- [Dataset content]

....

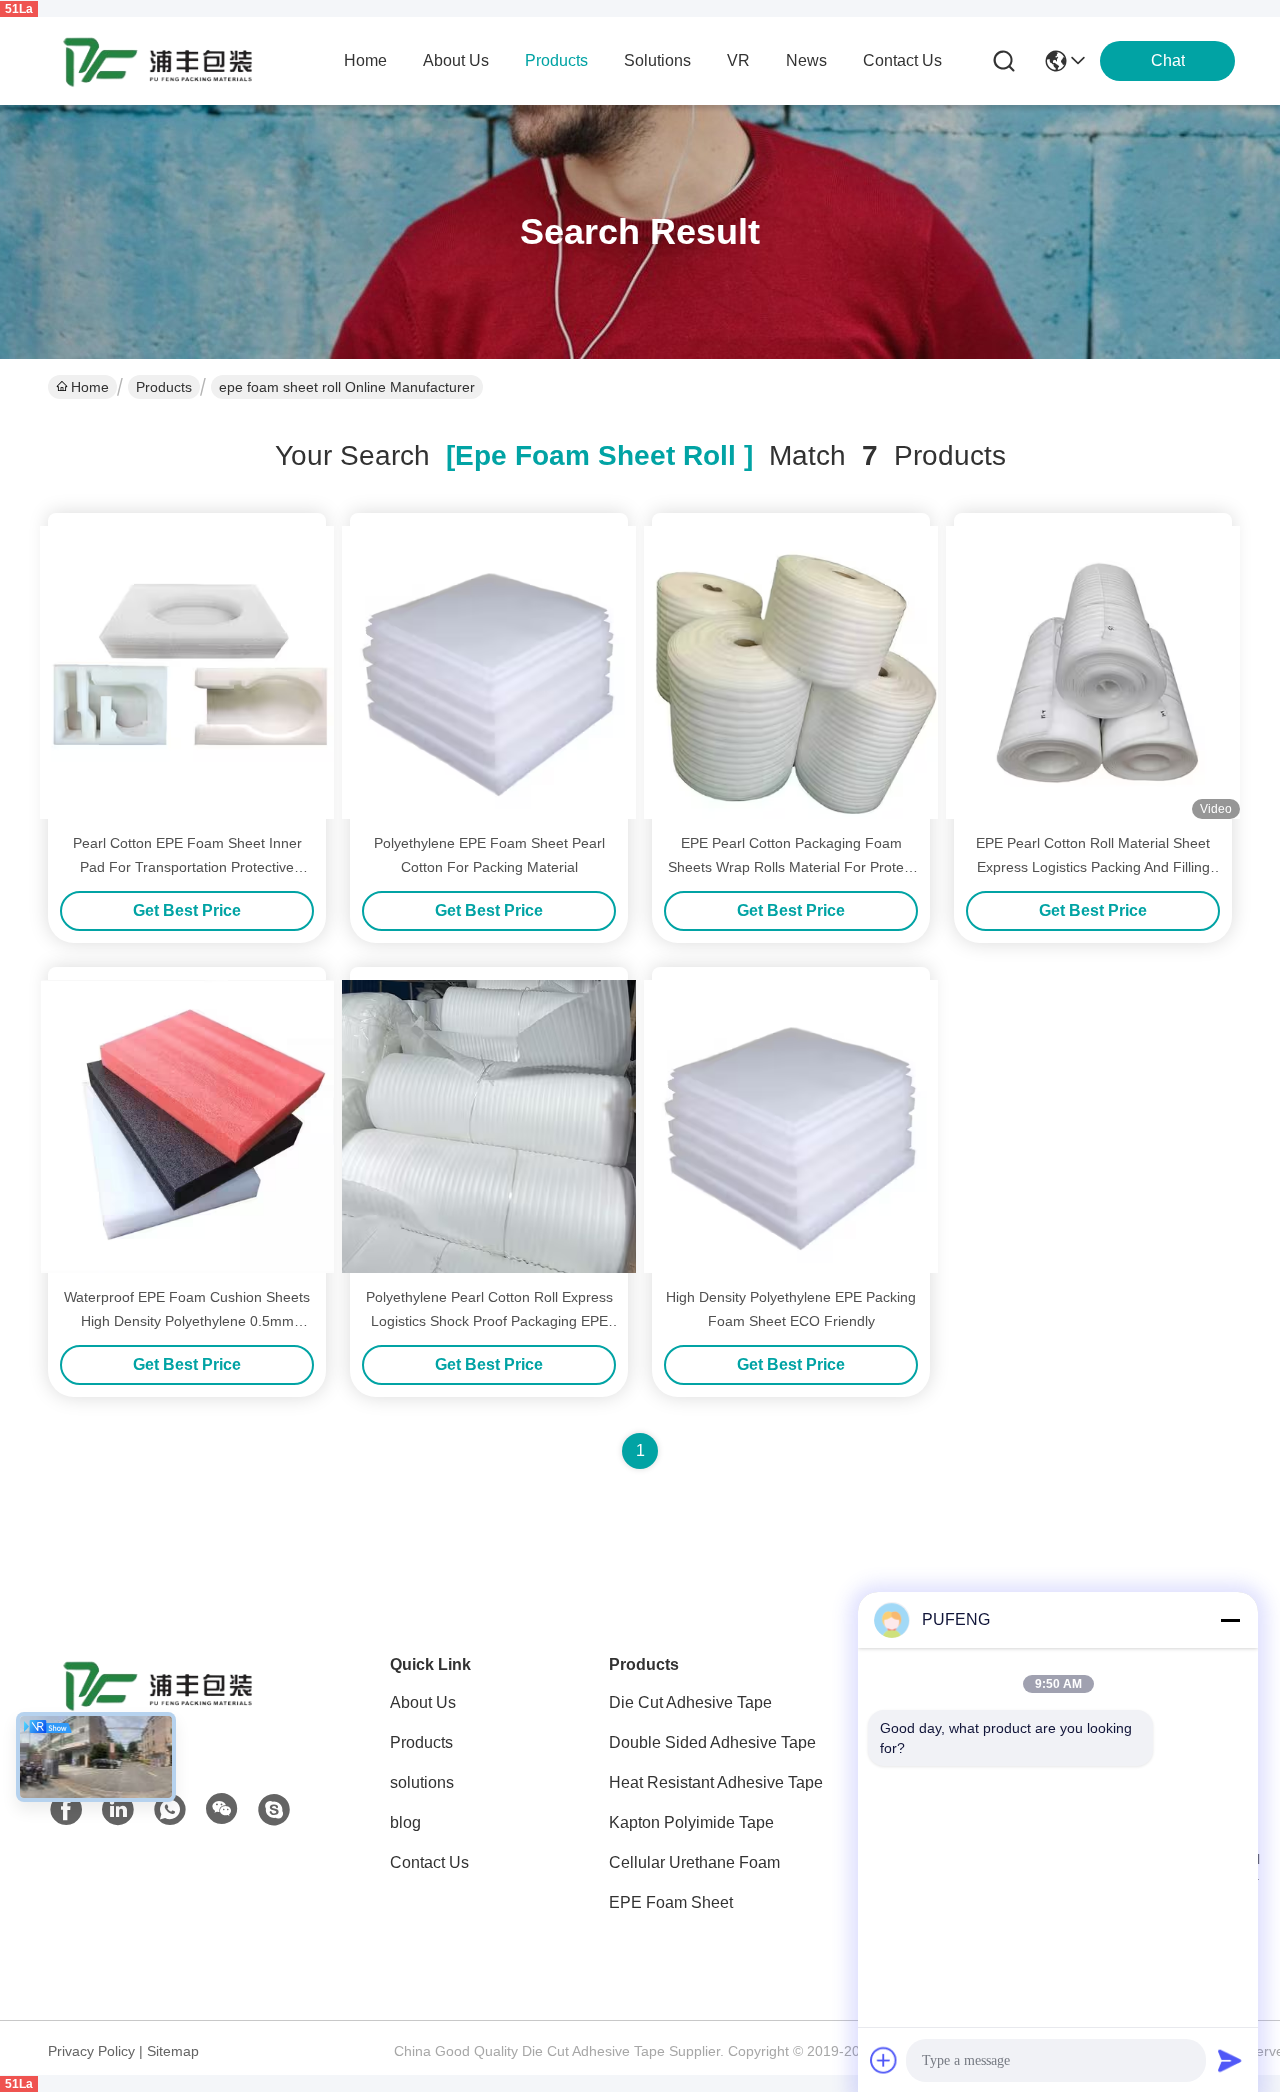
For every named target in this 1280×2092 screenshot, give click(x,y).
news (806, 60)
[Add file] (884, 2060)
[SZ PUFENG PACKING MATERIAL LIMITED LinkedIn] (118, 1810)
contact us (902, 60)
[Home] (158, 1709)
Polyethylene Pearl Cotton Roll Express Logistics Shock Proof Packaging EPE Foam (489, 1321)
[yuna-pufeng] (274, 1810)
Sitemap (173, 2051)
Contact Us (429, 1862)
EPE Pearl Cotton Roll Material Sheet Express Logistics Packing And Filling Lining (1093, 867)
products (556, 60)
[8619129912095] (170, 1810)
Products (164, 387)
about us (456, 60)
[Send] (1230, 2060)
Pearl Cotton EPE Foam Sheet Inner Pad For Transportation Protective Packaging (187, 867)
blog (405, 1822)
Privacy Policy (91, 2051)
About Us (423, 1702)
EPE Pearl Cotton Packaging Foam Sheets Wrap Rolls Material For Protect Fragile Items (791, 867)
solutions (657, 60)
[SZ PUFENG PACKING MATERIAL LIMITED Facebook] (66, 1810)
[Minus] (1230, 1620)
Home (365, 60)
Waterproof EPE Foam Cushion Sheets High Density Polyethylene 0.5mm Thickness (187, 1321)
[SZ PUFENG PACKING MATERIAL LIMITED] (158, 61)
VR (738, 60)
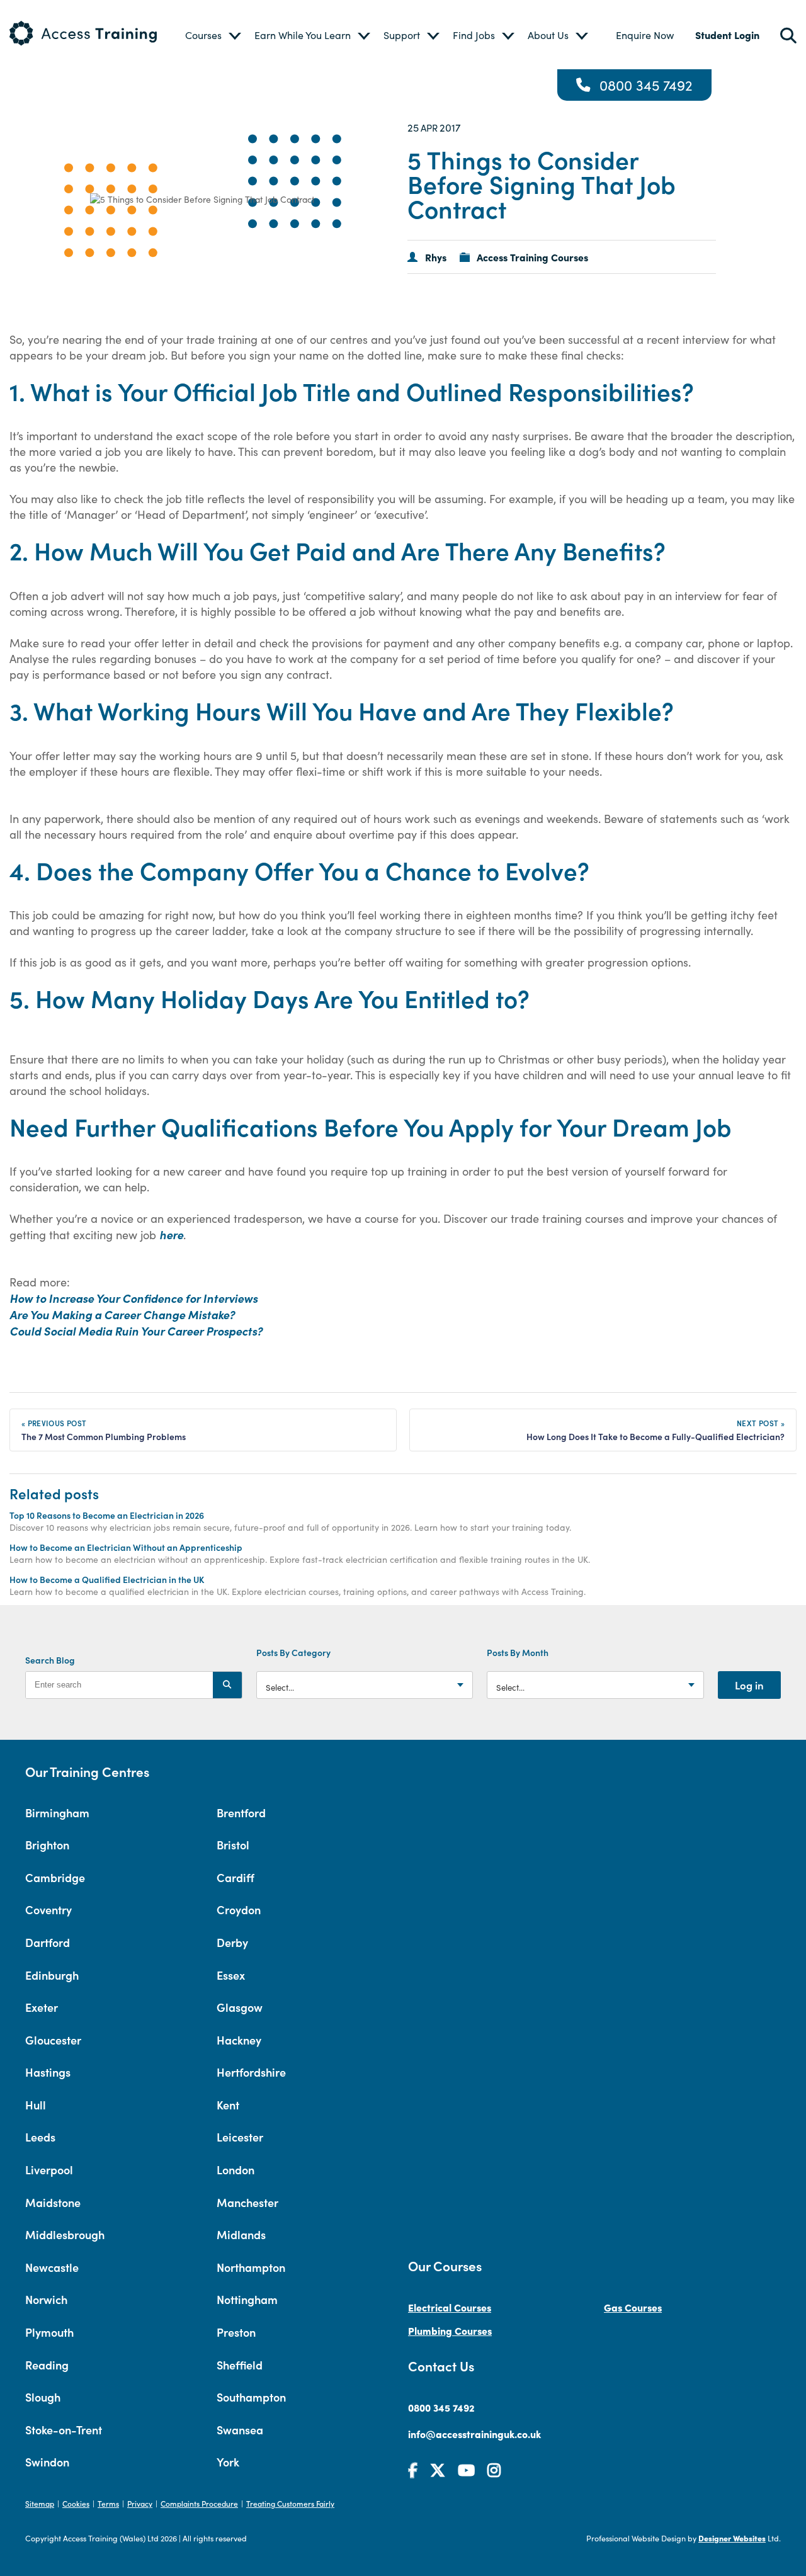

....

- [The task]
Show all of the lines above in which "Pearl" is present.

- [Output for this exercise]
Polyethylene Pearl Cotton Roll Express Logistics Shock Proof Packaging EPE Foam (489, 1321)
EPE Pearl Cotton Roll Material Sheet Express Logistics Packing And Filling Lining (1093, 867)
Pearl Cotton EPE Foam Sheet Inner Pad For Transportation Protective Packaging (187, 867)
EPE Pearl Cotton Packaging Foam Sheets Wrap Rolls Material For Protect Fragile Items (791, 867)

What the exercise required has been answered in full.